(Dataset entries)
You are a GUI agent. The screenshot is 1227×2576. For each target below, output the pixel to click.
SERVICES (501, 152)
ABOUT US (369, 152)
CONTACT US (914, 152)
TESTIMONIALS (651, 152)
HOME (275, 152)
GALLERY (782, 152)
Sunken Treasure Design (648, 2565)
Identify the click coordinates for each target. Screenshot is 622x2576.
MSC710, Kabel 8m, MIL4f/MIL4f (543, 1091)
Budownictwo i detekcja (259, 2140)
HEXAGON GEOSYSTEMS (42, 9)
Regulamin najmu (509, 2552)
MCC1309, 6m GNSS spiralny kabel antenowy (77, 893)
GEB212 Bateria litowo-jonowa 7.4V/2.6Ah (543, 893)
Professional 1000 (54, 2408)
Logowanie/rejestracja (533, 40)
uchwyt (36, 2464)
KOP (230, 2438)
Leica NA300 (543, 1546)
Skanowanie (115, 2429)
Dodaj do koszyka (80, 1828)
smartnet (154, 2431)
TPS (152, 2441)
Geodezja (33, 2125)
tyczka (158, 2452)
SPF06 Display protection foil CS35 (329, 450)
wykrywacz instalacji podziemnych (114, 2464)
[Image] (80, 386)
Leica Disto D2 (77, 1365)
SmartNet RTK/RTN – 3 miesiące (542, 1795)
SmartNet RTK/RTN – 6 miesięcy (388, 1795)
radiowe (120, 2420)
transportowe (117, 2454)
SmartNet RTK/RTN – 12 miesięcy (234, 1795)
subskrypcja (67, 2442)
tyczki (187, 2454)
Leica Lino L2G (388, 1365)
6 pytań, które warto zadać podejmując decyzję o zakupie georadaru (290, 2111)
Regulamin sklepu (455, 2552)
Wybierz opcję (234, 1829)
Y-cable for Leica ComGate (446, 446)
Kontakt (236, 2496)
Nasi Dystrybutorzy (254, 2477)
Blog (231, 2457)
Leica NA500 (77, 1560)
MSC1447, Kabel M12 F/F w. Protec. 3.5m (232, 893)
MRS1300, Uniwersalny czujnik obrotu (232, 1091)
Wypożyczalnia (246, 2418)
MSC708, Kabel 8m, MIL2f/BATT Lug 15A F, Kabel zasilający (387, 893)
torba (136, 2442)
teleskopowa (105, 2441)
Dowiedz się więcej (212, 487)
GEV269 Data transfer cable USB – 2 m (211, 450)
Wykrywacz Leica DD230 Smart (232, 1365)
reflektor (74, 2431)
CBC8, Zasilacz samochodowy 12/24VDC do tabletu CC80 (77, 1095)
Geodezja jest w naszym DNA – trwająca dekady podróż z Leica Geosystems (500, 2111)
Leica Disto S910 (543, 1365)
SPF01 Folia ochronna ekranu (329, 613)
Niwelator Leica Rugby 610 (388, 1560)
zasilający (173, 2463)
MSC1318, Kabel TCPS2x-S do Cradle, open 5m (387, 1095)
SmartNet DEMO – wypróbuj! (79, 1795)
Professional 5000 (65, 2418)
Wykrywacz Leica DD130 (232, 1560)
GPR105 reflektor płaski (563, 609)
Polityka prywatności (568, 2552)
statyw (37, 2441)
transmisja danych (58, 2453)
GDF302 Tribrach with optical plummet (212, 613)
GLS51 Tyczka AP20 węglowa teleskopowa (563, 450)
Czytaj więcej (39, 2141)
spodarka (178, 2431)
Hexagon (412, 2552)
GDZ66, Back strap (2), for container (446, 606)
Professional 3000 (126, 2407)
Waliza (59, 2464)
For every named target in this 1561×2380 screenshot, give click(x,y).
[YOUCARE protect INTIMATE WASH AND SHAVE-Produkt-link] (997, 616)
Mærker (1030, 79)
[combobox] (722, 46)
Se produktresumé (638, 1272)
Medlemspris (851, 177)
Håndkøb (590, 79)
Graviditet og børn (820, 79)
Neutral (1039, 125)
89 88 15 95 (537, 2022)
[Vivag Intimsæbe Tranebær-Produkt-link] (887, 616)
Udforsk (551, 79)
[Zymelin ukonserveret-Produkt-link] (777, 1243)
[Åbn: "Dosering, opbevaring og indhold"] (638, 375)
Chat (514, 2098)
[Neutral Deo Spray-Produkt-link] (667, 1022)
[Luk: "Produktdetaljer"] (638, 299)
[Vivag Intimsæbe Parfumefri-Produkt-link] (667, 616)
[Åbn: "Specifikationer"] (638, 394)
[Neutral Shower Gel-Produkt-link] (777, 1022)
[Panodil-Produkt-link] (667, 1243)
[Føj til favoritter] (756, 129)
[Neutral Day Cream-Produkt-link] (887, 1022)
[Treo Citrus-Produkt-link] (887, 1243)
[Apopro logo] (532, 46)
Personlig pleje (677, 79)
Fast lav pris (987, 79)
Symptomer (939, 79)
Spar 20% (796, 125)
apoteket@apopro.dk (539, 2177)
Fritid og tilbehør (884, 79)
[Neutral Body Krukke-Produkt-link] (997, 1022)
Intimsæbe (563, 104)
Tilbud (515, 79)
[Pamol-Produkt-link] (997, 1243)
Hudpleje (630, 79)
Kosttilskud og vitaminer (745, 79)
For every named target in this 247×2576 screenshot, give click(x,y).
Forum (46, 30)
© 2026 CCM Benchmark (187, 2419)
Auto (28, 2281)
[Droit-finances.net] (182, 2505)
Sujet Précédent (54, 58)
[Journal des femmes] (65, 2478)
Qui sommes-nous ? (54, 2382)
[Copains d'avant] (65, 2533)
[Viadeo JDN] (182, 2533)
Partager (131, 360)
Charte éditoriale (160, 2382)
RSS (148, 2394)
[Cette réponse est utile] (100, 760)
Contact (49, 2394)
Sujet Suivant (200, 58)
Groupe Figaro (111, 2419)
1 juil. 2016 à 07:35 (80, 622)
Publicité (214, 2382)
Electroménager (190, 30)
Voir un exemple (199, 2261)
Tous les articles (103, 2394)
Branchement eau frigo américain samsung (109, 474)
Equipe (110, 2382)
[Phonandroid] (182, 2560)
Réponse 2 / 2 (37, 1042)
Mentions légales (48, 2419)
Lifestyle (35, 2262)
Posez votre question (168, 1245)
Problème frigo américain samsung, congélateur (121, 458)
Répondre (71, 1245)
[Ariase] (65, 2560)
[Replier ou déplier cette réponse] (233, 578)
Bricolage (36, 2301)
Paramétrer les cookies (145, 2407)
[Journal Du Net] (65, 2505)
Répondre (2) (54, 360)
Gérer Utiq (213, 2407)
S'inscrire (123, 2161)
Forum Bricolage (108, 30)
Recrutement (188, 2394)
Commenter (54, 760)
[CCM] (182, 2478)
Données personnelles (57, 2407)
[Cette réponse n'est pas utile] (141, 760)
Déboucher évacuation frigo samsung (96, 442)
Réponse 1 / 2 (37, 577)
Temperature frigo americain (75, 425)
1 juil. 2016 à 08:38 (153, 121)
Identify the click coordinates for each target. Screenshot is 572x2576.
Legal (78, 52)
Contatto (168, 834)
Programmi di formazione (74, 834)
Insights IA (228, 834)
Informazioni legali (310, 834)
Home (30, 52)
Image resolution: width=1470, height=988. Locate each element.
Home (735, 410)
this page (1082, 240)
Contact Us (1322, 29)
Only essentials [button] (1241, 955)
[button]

## Task directions
Beginning at the top of the records above, transcribe each line exactly up to and including the line that holds "HEXAGON GEOSYSTEMS (42, 9)".

## Response for this exercise
You are a GUI agent. The screenshot is 1227×2576. For each target below, output the pixel to click.
SERVICES (501, 152)
ABOUT US (369, 152)
CONTACT US (914, 152)
TESTIMONIALS (651, 152)
HOME (275, 152)
GALLERY (782, 152)
Sunken Treasure Design (648, 2565)
Identify the click coordinates for each target. Screenshot is 622x2576.
MSC710, Kabel 8m, MIL4f/MIL4f (543, 1091)
Budownictwo i detekcja (259, 2140)
HEXAGON GEOSYSTEMS (42, 9)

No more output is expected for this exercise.